> [Dataset records]

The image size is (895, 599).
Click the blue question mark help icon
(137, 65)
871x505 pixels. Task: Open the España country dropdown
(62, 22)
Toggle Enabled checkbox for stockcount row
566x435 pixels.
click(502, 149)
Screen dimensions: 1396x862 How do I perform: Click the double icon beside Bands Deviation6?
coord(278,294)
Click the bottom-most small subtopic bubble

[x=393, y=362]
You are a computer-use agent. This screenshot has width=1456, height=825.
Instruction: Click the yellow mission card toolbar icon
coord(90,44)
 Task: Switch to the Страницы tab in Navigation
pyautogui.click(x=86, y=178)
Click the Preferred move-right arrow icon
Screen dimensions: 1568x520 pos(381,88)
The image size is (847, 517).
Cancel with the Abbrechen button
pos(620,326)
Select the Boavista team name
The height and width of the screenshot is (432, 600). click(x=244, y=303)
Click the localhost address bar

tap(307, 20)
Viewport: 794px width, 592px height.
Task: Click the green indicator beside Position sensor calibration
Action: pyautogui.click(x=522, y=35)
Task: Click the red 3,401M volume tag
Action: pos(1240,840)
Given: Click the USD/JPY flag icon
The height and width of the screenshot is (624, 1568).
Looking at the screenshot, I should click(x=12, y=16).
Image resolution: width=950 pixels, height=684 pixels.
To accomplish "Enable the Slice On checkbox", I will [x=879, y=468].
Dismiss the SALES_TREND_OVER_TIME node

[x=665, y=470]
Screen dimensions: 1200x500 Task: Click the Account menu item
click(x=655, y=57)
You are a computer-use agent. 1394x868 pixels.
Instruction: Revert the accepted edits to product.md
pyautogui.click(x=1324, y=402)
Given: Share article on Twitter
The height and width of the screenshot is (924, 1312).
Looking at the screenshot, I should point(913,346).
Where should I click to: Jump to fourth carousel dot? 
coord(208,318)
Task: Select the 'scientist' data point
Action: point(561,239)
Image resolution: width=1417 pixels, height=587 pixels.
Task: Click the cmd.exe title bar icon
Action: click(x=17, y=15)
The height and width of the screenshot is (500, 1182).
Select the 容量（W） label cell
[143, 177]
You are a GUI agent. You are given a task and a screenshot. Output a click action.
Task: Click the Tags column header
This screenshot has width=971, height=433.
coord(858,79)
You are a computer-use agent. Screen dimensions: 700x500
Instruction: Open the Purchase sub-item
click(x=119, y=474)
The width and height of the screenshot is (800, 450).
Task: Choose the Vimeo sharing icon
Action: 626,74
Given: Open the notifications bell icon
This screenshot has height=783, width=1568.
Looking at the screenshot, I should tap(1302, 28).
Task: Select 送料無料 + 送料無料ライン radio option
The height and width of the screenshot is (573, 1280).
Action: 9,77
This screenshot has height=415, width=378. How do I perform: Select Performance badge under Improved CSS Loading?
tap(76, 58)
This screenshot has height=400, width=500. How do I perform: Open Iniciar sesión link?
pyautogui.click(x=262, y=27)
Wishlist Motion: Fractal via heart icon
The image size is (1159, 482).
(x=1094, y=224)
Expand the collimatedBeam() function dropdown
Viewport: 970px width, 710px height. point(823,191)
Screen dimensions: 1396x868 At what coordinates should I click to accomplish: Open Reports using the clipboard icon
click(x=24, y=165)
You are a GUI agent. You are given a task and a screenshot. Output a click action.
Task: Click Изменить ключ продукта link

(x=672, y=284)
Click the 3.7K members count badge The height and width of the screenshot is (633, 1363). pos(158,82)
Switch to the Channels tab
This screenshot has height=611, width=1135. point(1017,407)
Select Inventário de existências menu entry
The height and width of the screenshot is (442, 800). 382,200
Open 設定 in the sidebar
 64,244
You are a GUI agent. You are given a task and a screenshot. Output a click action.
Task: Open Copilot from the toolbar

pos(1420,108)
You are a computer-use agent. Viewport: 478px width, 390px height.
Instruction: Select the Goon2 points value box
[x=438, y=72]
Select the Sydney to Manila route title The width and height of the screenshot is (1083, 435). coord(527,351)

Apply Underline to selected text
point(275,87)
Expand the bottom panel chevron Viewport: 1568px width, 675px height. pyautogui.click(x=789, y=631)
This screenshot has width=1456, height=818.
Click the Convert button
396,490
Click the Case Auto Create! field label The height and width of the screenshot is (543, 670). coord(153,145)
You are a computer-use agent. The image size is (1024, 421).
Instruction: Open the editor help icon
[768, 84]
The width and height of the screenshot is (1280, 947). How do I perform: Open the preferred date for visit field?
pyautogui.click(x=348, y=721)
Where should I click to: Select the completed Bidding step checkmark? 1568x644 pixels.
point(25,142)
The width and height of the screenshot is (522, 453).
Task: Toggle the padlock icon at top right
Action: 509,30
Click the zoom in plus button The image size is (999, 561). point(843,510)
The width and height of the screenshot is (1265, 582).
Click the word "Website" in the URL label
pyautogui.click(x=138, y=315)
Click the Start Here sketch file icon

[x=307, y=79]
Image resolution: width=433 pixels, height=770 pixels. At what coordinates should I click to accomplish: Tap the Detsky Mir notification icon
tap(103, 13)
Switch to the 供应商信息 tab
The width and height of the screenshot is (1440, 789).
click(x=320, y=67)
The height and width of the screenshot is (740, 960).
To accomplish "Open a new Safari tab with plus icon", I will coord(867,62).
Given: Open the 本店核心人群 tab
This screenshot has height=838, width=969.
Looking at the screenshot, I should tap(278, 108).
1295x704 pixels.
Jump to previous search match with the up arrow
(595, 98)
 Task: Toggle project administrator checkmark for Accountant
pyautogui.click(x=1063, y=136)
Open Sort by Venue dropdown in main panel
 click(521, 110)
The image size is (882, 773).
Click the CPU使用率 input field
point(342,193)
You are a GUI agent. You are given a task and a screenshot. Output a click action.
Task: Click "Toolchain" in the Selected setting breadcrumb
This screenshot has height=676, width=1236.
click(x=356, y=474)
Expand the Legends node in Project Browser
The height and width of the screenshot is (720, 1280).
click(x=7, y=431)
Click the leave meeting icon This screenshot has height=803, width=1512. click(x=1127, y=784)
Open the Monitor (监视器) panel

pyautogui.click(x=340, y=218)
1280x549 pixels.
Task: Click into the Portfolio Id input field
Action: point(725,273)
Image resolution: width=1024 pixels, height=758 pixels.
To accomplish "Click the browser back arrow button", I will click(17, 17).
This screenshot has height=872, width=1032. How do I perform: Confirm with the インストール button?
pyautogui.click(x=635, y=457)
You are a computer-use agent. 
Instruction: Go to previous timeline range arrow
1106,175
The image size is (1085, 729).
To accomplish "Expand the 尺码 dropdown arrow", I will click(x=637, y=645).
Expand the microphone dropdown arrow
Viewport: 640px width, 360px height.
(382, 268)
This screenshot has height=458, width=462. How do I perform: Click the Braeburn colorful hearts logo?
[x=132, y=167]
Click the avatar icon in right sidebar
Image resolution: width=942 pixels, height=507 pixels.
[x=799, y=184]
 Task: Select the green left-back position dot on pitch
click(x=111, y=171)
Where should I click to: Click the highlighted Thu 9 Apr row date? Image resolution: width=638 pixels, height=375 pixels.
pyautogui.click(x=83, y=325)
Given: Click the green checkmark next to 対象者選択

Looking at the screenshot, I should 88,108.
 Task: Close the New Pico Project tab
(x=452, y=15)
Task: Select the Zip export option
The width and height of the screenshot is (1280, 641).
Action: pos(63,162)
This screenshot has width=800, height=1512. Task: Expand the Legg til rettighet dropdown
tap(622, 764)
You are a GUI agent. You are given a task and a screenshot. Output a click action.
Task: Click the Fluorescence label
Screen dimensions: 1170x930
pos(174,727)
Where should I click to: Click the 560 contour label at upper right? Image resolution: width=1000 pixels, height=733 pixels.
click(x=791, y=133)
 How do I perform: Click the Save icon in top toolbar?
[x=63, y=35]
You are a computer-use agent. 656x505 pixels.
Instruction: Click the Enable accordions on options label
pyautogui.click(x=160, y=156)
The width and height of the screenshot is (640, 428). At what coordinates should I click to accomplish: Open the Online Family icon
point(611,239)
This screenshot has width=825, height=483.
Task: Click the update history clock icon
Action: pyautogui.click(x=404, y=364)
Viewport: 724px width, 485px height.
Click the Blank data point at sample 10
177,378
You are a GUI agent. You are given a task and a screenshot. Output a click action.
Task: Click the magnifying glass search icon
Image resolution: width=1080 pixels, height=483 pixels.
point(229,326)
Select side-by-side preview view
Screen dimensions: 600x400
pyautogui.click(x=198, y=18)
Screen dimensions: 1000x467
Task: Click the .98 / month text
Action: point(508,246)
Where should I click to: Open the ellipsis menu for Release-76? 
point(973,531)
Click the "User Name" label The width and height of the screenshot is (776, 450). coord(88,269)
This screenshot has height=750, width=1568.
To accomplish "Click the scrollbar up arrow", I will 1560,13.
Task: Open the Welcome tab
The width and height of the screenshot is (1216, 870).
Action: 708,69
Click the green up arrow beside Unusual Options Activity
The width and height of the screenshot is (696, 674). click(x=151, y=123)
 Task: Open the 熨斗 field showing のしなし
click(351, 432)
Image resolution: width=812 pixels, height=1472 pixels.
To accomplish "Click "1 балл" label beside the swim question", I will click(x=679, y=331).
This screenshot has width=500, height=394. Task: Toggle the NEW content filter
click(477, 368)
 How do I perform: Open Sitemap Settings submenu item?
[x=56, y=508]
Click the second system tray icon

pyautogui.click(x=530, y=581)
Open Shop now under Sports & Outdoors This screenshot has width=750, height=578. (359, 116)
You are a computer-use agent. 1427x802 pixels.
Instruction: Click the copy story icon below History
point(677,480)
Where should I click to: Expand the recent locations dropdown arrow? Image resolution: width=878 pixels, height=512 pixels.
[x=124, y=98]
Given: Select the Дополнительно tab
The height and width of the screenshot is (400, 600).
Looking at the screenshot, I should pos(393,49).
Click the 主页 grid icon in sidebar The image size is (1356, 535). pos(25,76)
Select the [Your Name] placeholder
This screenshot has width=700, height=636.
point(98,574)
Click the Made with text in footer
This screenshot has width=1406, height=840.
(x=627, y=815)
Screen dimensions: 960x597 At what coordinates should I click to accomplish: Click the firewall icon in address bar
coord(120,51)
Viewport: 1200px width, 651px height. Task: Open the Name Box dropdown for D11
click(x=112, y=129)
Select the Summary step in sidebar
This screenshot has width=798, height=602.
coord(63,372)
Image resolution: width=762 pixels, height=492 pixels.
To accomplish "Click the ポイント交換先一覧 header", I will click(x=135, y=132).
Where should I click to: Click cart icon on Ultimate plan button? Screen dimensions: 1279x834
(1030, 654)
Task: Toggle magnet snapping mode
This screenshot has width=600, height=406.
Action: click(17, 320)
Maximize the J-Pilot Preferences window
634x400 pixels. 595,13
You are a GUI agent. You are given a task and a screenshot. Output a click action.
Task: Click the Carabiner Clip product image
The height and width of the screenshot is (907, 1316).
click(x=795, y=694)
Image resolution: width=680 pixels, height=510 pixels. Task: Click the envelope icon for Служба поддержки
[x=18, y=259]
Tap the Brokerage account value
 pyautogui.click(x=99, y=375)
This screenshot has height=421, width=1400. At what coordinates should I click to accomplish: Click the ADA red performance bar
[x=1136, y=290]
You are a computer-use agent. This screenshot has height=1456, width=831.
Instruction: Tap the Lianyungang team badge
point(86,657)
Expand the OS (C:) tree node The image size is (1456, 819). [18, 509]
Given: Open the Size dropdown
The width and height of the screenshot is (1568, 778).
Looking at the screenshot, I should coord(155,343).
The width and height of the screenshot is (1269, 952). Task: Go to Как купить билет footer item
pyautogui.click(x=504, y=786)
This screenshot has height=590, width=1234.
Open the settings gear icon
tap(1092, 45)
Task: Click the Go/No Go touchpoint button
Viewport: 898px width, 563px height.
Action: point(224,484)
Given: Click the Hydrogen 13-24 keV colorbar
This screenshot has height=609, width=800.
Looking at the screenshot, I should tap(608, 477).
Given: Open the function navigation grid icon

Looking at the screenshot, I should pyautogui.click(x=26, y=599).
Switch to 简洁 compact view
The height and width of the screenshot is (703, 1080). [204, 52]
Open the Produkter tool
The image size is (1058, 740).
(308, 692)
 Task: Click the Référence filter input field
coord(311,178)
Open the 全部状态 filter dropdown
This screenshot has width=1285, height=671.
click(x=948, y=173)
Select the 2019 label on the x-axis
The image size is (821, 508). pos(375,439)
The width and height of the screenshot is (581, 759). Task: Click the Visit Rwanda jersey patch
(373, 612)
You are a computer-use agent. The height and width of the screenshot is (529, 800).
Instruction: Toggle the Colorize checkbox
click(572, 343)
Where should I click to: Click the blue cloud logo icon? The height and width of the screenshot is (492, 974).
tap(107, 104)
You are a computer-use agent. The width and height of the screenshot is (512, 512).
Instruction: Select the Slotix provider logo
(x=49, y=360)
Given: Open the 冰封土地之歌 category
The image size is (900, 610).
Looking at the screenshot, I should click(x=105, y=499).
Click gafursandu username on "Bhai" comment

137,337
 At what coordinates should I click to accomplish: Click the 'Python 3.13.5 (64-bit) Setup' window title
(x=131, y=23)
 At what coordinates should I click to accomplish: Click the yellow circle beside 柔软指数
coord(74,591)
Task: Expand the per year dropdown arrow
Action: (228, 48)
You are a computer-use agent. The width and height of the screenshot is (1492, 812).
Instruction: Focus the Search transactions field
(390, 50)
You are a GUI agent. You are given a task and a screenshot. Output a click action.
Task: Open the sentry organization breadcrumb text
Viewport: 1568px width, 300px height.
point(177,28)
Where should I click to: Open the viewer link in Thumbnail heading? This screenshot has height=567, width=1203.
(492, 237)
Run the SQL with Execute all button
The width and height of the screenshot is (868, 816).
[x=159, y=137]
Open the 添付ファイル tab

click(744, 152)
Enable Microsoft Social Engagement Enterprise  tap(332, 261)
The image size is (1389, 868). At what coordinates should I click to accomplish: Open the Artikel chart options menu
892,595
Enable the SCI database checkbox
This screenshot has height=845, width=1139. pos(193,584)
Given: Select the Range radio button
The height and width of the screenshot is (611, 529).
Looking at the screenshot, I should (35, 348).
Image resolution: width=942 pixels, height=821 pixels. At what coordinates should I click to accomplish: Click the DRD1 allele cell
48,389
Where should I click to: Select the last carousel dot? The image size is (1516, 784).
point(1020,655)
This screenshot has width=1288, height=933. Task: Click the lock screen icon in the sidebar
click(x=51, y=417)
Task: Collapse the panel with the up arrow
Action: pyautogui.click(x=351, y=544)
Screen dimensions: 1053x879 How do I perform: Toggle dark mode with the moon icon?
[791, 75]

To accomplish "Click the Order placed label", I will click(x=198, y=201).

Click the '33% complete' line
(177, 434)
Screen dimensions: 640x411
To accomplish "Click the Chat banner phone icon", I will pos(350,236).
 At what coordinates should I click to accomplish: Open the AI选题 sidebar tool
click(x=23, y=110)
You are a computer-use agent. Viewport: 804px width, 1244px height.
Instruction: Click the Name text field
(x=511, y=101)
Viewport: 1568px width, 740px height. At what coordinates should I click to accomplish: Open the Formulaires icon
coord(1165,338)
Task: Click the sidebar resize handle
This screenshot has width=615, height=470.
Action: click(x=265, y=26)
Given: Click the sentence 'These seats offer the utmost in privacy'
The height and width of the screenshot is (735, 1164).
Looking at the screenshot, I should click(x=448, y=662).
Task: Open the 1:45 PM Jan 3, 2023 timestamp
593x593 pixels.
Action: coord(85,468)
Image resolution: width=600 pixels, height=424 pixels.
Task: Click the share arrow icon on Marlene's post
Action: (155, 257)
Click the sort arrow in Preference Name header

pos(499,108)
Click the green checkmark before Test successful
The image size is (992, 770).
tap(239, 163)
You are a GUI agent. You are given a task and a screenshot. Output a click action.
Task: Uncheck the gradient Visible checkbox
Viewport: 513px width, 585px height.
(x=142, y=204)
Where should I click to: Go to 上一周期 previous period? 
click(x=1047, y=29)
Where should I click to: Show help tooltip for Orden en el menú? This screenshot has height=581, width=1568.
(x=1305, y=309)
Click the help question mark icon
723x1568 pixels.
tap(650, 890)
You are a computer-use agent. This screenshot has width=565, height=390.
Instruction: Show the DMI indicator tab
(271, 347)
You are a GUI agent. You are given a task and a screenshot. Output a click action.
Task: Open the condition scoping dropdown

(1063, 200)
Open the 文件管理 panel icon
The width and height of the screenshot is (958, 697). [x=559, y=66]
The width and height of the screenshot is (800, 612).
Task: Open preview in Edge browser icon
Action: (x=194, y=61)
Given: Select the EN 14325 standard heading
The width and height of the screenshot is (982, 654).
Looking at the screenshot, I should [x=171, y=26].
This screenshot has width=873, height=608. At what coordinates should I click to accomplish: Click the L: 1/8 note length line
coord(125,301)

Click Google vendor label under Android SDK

> [Problem details] Repeat the line containing "The height and width of the screenshot is (735, 1164)." and all subsequent lines through the final line of the data, exactly and with no others.

> [Answer to this problem]
The height and width of the screenshot is (735, 1164).
Looking at the screenshot, I should click(x=448, y=662).
Task: Open the 1:45 PM Jan 3, 2023 timestamp
593x593 pixels.
Action: coord(85,468)
Image resolution: width=600 pixels, height=424 pixels.
Task: Click the share arrow icon on Marlene's post
Action: (155, 257)
Click the sort arrow in Preference Name header

pos(499,108)
Click the green checkmark before Test successful
The image size is (992, 770).
tap(239, 163)
You are a GUI agent. You are given a task and a screenshot. Output a click action.
Task: Uncheck the gradient Visible checkbox
Viewport: 513px width, 585px height.
(x=142, y=204)
Where should I click to: Go to 上一周期 previous period? 
click(x=1047, y=29)
Where should I click to: Show help tooltip for Orden en el menú? This screenshot has height=581, width=1568.
(x=1305, y=309)
Click the help question mark icon
723x1568 pixels.
tap(650, 890)
You are a computer-use agent. This screenshot has width=565, height=390.
Instruction: Show the DMI indicator tab
(271, 347)
You are a GUI agent. You are given a task and a screenshot. Output a click action.
Task: Open the condition scoping dropdown

(1063, 200)
Open the 文件管理 panel icon
The width and height of the screenshot is (958, 697). [x=559, y=66]
The width and height of the screenshot is (800, 612).
Task: Open preview in Edge browser icon
Action: (x=194, y=61)
Given: Select the EN 14325 standard heading
The width and height of the screenshot is (982, 654).
Looking at the screenshot, I should [x=171, y=26].
This screenshot has width=873, height=608. At what coordinates should I click to accomplish: Click the L: 1/8 note length line
coord(125,301)

Click Google vendor label under Android SDK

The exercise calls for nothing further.